Field day showcases APACHE sprayers
CHURDAN – When Jim Brown was thinking about buying a new sprayer, the Churdan-area farmer looked at many different options before selecting the AS1010 self-propelled, 1,000-gallon APACHE sprayer from Equipment Technologies.
“I like its simple physics, and we’ve covered 4,000 acres with the sprayer already,” said Brown, who used a pull-type sprayer before investing in the APACHE. “The APACHE is affordable, compared to many other sprayers, it rides nice, it’s simple to run, and it does everything we need it to.”
Brown recently hosted an APACHE sprayer field day at his Greene County farm in conjunction with Brokaw Supply Co., of Fort Dodge, which sells the torque-converted, mechanical-drive sprayers. Many area farmers stopped by to view and test drive the APACHE machines, which are available in three models, including the AS715 (750 gallons), AS1010 (1,000 gallons) and AS1210 (1,200 gallons).
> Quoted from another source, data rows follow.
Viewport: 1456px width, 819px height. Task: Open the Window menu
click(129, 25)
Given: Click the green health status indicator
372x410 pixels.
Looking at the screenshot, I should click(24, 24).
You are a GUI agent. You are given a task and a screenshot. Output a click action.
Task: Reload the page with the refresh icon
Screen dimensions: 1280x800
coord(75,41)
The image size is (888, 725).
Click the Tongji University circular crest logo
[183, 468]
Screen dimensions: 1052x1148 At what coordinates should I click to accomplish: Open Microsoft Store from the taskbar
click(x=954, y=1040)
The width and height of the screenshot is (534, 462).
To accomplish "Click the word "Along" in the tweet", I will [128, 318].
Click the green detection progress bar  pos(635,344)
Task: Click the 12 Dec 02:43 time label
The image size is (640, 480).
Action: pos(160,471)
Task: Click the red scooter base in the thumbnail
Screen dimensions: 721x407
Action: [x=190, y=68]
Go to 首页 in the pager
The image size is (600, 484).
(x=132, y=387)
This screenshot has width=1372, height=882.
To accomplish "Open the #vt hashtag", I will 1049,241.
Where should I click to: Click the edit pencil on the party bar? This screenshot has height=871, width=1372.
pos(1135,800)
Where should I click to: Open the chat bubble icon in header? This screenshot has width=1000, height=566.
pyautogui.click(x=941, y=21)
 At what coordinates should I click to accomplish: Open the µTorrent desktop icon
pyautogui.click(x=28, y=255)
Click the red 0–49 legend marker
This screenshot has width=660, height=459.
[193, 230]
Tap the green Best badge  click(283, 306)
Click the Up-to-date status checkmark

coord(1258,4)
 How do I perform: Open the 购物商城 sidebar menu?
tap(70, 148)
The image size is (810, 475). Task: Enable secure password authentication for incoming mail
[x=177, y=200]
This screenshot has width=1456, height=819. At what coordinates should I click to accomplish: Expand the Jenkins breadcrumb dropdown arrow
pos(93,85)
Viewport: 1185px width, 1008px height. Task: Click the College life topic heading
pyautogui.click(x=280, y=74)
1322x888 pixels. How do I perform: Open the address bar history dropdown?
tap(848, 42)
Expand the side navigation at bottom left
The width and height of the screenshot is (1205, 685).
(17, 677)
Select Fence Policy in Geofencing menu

According to factory representatives, the simplicity of the APACHE’s drive train offers 50 percent better fuel efficiency, easy do-it-yourself maintenance, significantly less soil compaction and a smoother, quieter ride compared to hydrostats.
Gary Nelson, a Brokaw Supply co-owner, who also farms in the Fort Dodge area, recently purchased an APACHE sprayer for his own use. “It’s a big step to go from a pull-type sprayer to a self-propelled machine, but I really like my APACHE.
“You can spray 100 acres an hour with one of these rigs and I’m impressed by how well they go through the mud.”
The APACHE’s suspension system is a big plus, Nelson added. The sprayers feature anti-sway and auto-leveling technologies that keep the booms out of the soil on sharp turns, regardless of whether the tank is full or close to empty, said Jeremy Hurt, service manager for Equipment Technologies, a privately-owned company in Mooresville, Ind.
The sprayer’s patented hydraulic suspension, combined with the focused power of the rig’s mechanical drive, allows the operator to take off from any gear position and do so without tearing up the field.
This is possible, because the APACHE is geared to multiply engine torque up to two times when needed for hilly terrain and muddy conditions. Then a limited slip differential kicks in, so the operator gets traction where he or she needs it.
“The APACHES can run so efficiently,” said Hurt, “because with mechanical drive you get 90 percent of the power right to the ground.” He added that the APACHES can reliably spray 1,000 acres on a single tank of fuel.
The two-wheel drive APACHE rigs, which feature Cummins engines and a five-year limited warranty, come with a variety of boom widths, including a 60/80, 60/90, straight 80, straight 90, and up to 100 feet.
A farmer who worked at a co-op developed the concept for the APACHE sprayer, which Equipment Technologies has manufactured since 1997, said Nick Smith, inside sales manager for Equipment Technologies.
“All we do is make sprayers, and the APACHES get your biggest return on investment,” said Smith, who noted that an APACHE sprayer retains 76 percent of its original value after six years. “The resale value is so high, because the APACHES are easy to work on and parts are readily available.”
Precision ag tech
Equipment Technologies, which was among the earliest adopters of precision-ag technology, factory installs a wide variety of Raven precision-ag options, from guidance and steering to application rate control.
Brown’s APACHE sprayer, which features a 90-foot boom, includes auto steering technology, boom control that automatically turns booms on and off, and an Envizio Pro touch screen, which provides multi-field views and full-motion field maps as the sprayer moves through the field.
APACHE sprayers also offer a full range of options, includin full flotation tires, rear duals, field lighting and a chemical educator that works well for mixing dry and liquid chemicals.
Nelson, who noted that Brokaw Supply has two factory-trained mechanics and a precision ag/Raven specialist on staff, said there has been a lot of interest in the APACHE sprayers, which are relatively new to the area. “Once you get the farmers in the cab to drive the APACHE sprayer, they fall in love with it.”